Discharging Student Loan Debt — Applicable Only to Government Loans?

I had lunch a few days ago with a fellow lawyer and he had some questions about discharging student loan debt in bankruptcy. He heard that only loans through government-sponsored programs were nondischargeable because free market private originators didn’t need protection — after all, they made the business decision to set an interest rate and agree to terms they found acceptable.

He had part of it right. Section 523(a)(8) of the Bankruptcy Code does, indeed, deem that student loans funded in whole or part by the government are excepted from discharge absent an “undue hardship.” But, if you keep reading in this section, it also excepts loans from nonprofit institutions and “any other educational loan that is a qualified educational loan, as defined in section 221(d)(1) of the Internal Revenue Code.” Unfortunately for individual debtors, section 221(d)(1) of the IRC is drafted to include any loans, to include private loans, that pay for tuition, fees, books, and other “costs of attendance.” Through section 523 of the Bankruptcy Code and section 221 of the IRC, Congress has determined that private loans are afforded the same basic exception to discharge as federally backed loans.
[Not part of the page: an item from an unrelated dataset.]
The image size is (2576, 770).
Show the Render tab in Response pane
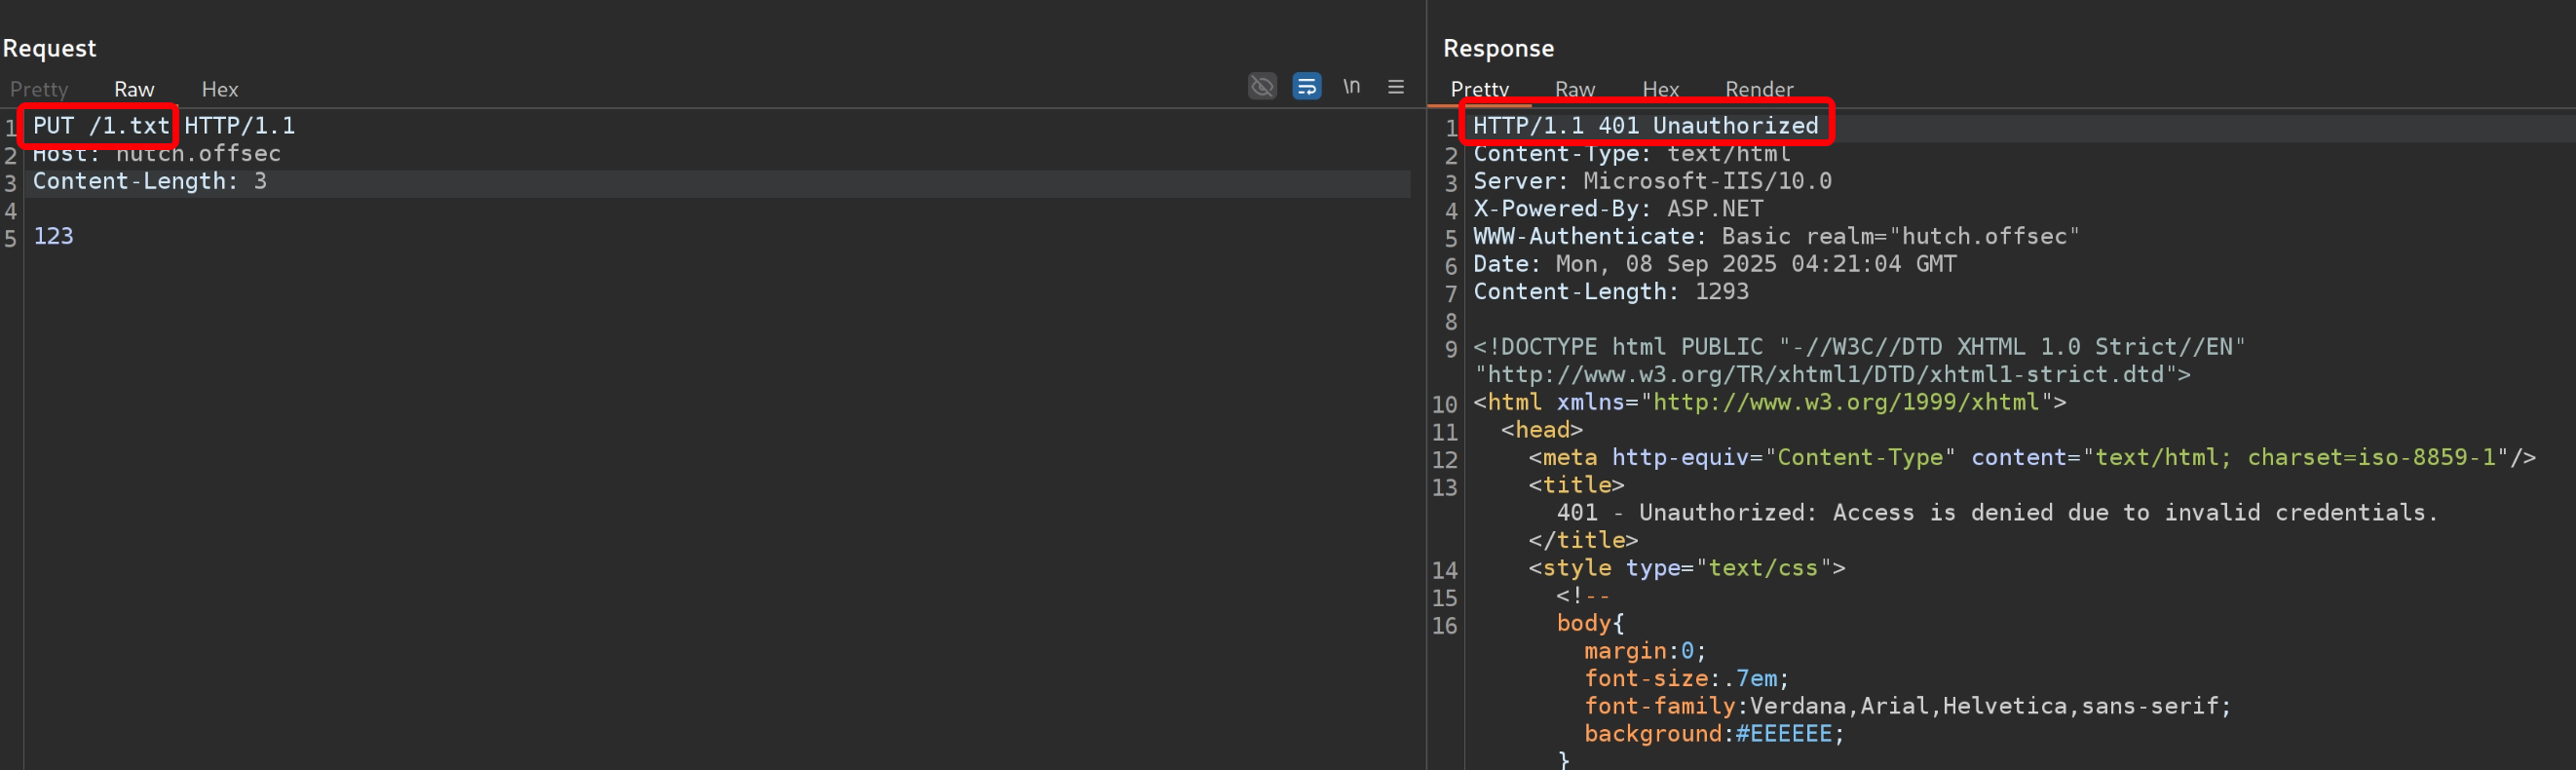pyautogui.click(x=1758, y=89)

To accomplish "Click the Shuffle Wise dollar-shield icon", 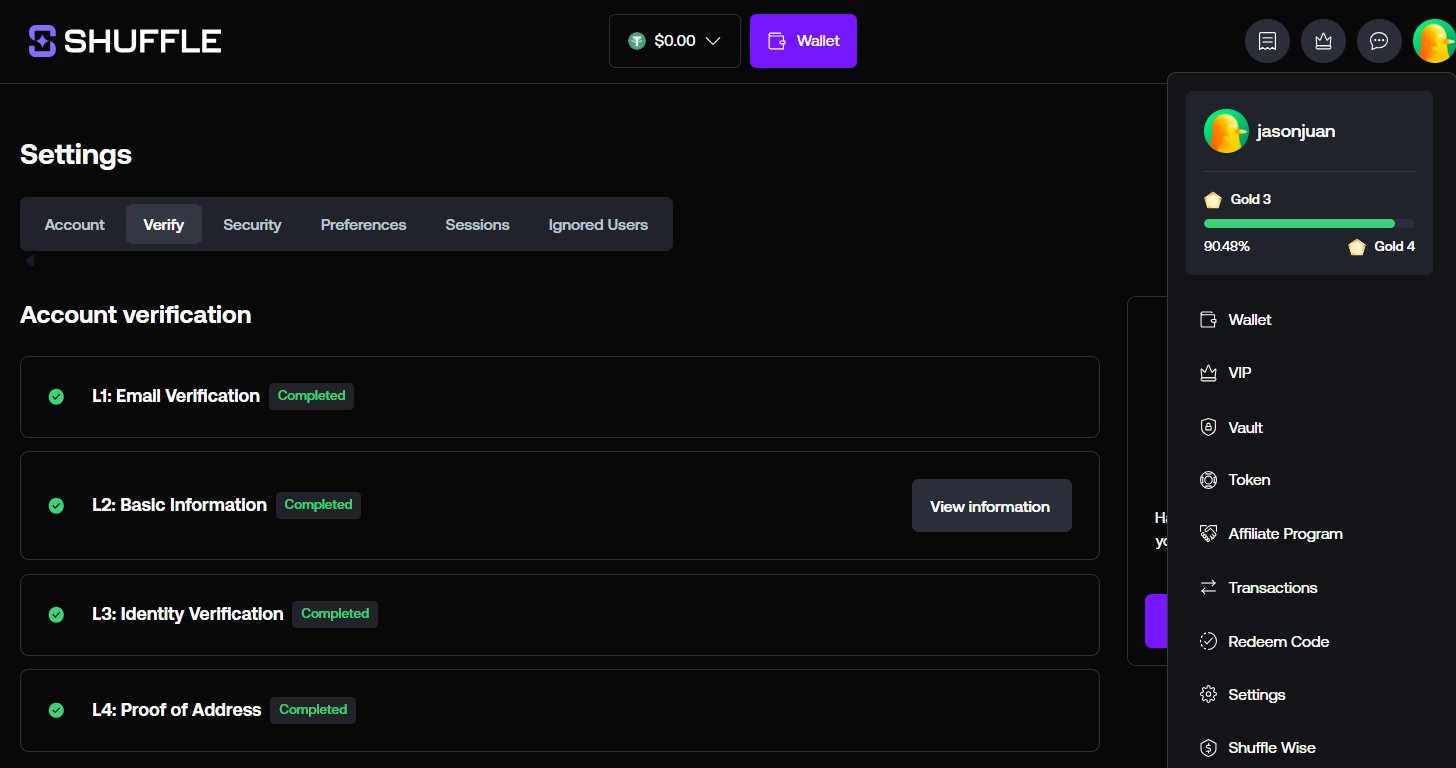I will coord(1208,748).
As mentioned above, student loans are excepted from discharge absent an undue hardship. This is really tough for a debtor to satisfy, but I thought it’d be worth providing the three-part test (known as the “Brunner Test”) used to determine if undue hardship has been proven:

1. that the debtor cannot maintain, based on current income and expenses, a “minimal” standard of living for [herself] and [her] dependents if forced to repay the loans;

2. that additional circumstances exist indicating that this state of affairs is likely to persist for a significant portion of the repayment period of the student loans; and

3. that the debtor has made good faith efforts to repay the loans.

See Brunner v. New York State Higher Educ. Serv. Corp., 831 F.2d 395 (2d Cir. 1987).